Like the quintessential bored French shopgirl, the fashion world has fallen into a daze--lulled by expensive handbags, too many peasant blouses and endless low-rise jeans. Even Miuccia Prada's bookish cardigan-and-pleated-skirt look, which caused a splash a mere 18 months ago, feels old. Everyone has done it now.

So when the thousands of journalists, magazine editors and department- and specialty-store buyers from around the world trekked to Paris last week for the spring 2006 collections, they were looking for more than the safe, crisp poplin trench coats and soft sleeveless dresses many designers were offering. They wanted to be worked into a lather about something. And eventually they were--by the skinny pants and fancy frills that Nicolas Ghesquiere, 34, showed at Balenciaga, the Camille Claudel-like attenuated hourglass silhouettes of Olivier Theyskens at Rochas and John Galliano's surprisingly minimalist nude-chiffon-and-black-lace dresses for Dior. In Paris, at least, the frill is not gone. "We've all been waiting for a definitive moment," said Neiman Marcus fashion director Joan Kaner. "We've seen a lot of salable, wearable clothes but nothing that says this is the new direction. Ghesquiere and Theyskens did that."

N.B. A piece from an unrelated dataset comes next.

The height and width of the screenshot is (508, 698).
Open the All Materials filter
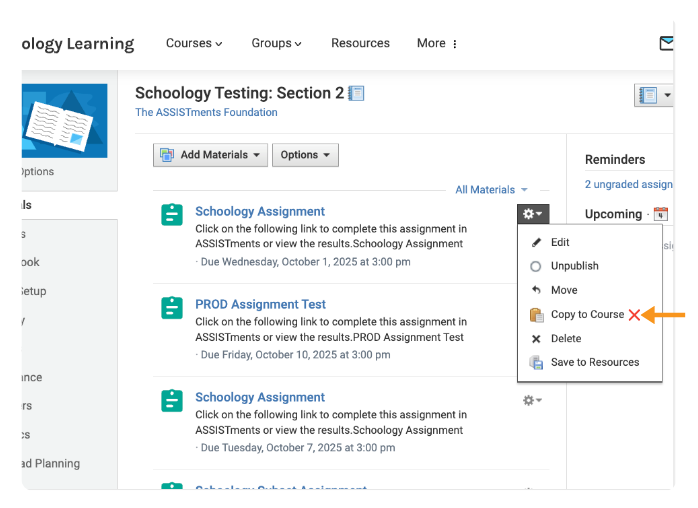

Funny thing about fashion: just when everyone--including the copycats who are now a mouse-click away--is cashing in on the look of the moment, some Young Turk will thrust a seemingly absurd idea onto the runway and turn the multibillion-dollar global business on its head. Prada did it when she introduced that ladylike look just as every fashionista was baring her navel. And a year ago, Italian designer Stefano Pilati gave the crowd at his debut Yves Saint Laurent show a jolt when he suggested the awkward silhouette of short, tulip-shaped skirts and puff-sleeved blouses. The audience left the show cursing and returned six months later dressed head to toe in the stuff.

"This is the only industry where the same small audience comes back every six months expecting something completely different," said Ghesquiere after his show last week. "I have a responsibility to them. I have to surprise them." He did exactly that, electrifying the front-row regulars with his rock-'n'-roll pantsuits and frothy Marie-Antoinette blouses. But Ghesquiere also acknowledges the need to be commercial in order to bring a fabled house like Balenciaga back to life. And so he designs wildly popular handbags, like the hippie-style Lariat, and more accessible ancillary collections of pants and jackets that sell at lower price points. "I want Balenciaga to grow, so I follow the rules. I do the commercial pieces in precollection and capsule collections that are not shown on the runway."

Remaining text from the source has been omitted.